### YOUR OBJECTIVE
Rename "computer-use agent" to "desktop assistant" throughout the records below, leaving everything else unchanged, and omit the pictures from your answer.

= = = = =

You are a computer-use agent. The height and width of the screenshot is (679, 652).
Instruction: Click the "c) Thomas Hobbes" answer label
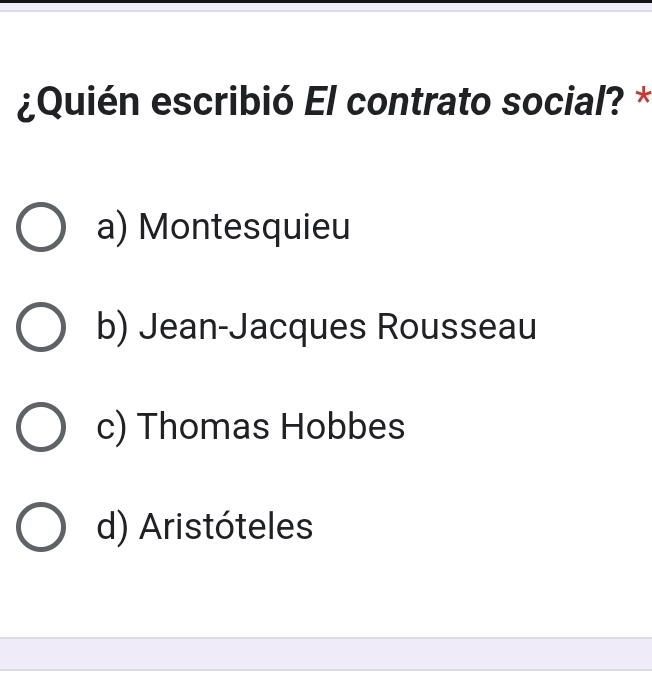(x=252, y=427)
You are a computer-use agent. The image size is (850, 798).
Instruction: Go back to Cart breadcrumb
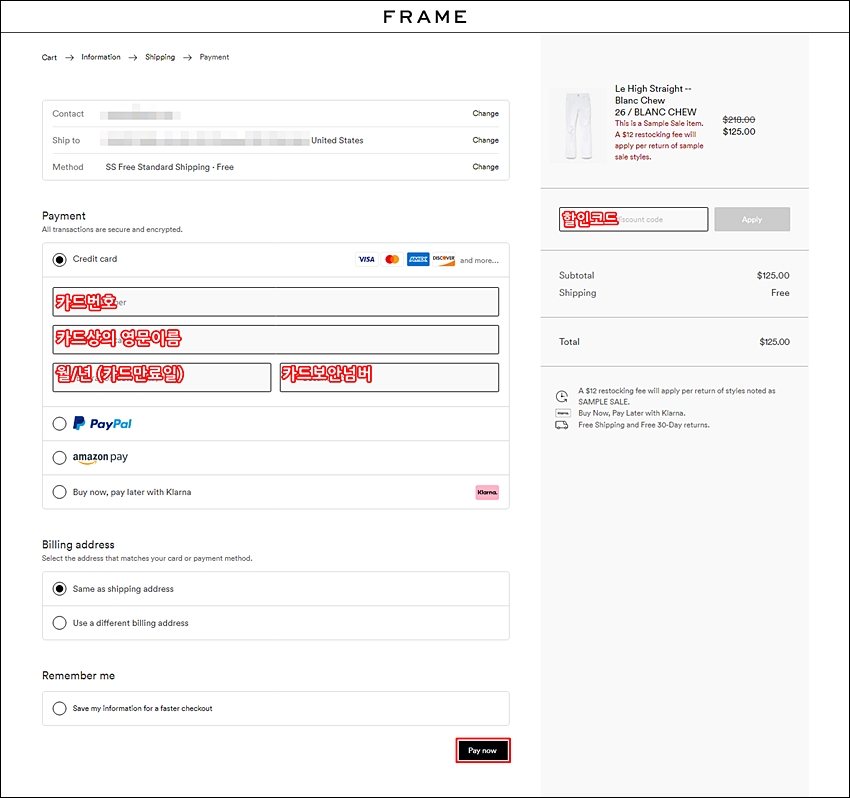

= = = = =

### ANSWER
You are a desktop assistant. The height and width of the screenshot is (679, 652).
Instruction: Click the "c) Thomas Hobbes" answer label
(x=252, y=427)
You are a desktop assistant. The image size is (850, 798).
Instruction: Go back to Cart breadcrumb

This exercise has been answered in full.